The rest of the cast returns for replacement helmsman Rob Cohen, plus a range new faces including martial arts superstar Jet Li, as the flimsy storyline gallops from the catacombs of China to the snow-laden peaks of the Himalayas.
The Mummy: Tomb Of The Dragon Emperor may be full of Eastern promises, but it doesn't deliver on any of them.
Action set pieces lack their usual jolt of adrenaline-pumping excitement, banter between the characters is sluggish and leading man Fraser’s familiar line in self-deprecating humour deserts him and the pedestrian script.
Opening in 200BC, the film spews a brief history of the rise of the Dragon Emperor and the construction of the Great Wall of China, and his defeat at the hands of a wily sorceress, who curses the 10,000-strong army to spend the rest of time as terracotta statues.
Fast-forwarding to 1946, archaeologist Alex O’Connell uncovers the Emperor in his burial chamber, thereby unleashing the otherworldly ruler and his minions on an unsuspecting world.

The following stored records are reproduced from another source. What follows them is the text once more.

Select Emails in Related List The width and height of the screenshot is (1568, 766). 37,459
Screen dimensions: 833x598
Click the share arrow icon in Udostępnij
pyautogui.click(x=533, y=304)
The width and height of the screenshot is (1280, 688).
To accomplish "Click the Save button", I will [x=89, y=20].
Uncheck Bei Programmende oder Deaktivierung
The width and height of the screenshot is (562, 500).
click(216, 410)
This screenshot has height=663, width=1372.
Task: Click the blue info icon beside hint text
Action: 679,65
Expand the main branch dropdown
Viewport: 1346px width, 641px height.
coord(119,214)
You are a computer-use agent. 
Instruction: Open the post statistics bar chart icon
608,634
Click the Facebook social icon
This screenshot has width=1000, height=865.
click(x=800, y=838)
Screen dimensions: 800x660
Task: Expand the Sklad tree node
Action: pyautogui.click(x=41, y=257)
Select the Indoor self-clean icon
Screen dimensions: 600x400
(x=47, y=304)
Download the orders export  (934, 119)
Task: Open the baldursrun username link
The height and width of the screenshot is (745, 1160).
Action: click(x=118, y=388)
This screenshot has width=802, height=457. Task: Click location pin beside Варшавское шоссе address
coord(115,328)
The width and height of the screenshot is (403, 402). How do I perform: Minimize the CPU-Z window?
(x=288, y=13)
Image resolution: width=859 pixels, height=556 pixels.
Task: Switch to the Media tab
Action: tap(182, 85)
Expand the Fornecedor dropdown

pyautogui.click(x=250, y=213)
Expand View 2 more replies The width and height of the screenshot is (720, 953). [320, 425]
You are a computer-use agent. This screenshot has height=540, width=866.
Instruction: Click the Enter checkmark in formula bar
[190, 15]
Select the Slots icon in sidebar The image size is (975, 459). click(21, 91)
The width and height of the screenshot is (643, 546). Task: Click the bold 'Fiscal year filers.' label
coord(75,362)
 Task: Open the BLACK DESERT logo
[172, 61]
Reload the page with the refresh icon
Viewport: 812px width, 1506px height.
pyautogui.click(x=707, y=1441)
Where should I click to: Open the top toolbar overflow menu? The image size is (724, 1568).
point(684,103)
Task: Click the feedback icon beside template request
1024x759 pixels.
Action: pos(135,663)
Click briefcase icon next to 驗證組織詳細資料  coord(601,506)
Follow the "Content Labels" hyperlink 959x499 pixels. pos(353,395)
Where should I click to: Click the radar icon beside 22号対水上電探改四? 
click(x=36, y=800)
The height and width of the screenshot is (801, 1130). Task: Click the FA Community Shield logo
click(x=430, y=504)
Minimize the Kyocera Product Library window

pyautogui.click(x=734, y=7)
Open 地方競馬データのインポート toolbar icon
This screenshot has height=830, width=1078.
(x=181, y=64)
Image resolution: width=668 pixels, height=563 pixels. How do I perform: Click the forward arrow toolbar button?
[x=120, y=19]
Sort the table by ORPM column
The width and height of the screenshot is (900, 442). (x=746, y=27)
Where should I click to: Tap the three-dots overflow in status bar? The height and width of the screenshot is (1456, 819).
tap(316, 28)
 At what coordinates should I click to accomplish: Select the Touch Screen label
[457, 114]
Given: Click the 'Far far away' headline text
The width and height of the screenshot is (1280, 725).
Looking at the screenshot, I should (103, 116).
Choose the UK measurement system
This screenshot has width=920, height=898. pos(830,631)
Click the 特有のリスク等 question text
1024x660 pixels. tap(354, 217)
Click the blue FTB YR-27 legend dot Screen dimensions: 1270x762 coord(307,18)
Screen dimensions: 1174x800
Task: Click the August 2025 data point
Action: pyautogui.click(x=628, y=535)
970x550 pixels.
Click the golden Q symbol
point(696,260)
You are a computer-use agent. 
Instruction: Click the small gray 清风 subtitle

With the fate of mankind hanging in the balance, Alex turns to the only people who can stop the Emperor: gung-ho explorer father Rick, equally feisty mother Evelyn and accident-prone uncle Jonathan.
Beautiful tomb guardian Lin aids Alex but the young man is poorly equipped to lead such a perilous mission, setting up the inevitable clash between father and son.
The Mummy: Tomb Of The Dragon Emperor borrows heavily from Raiders Of The Lost Ark for the descent into the Emperor’s booby-trap laden tomb, then lazily mimics Lord Of The Rings for a final battle between the Emperor’s men and an army of resurrected skeleton warriors.
Humour tends to be puns or euphemisms, like when Jonathan dissuades Alex from pursuing one of Shanghai’s hussies by whispering, “In archaeological terms, that is a tomb in which many pharaohs have lain”.
The same criticism could be levelled at Alfred Gough and Miles Millar’s plodding and predictable script.
5/10
By Stephen Webb
THE MUMMY: TOMB OF THE DRAGON EMPEROR (12A)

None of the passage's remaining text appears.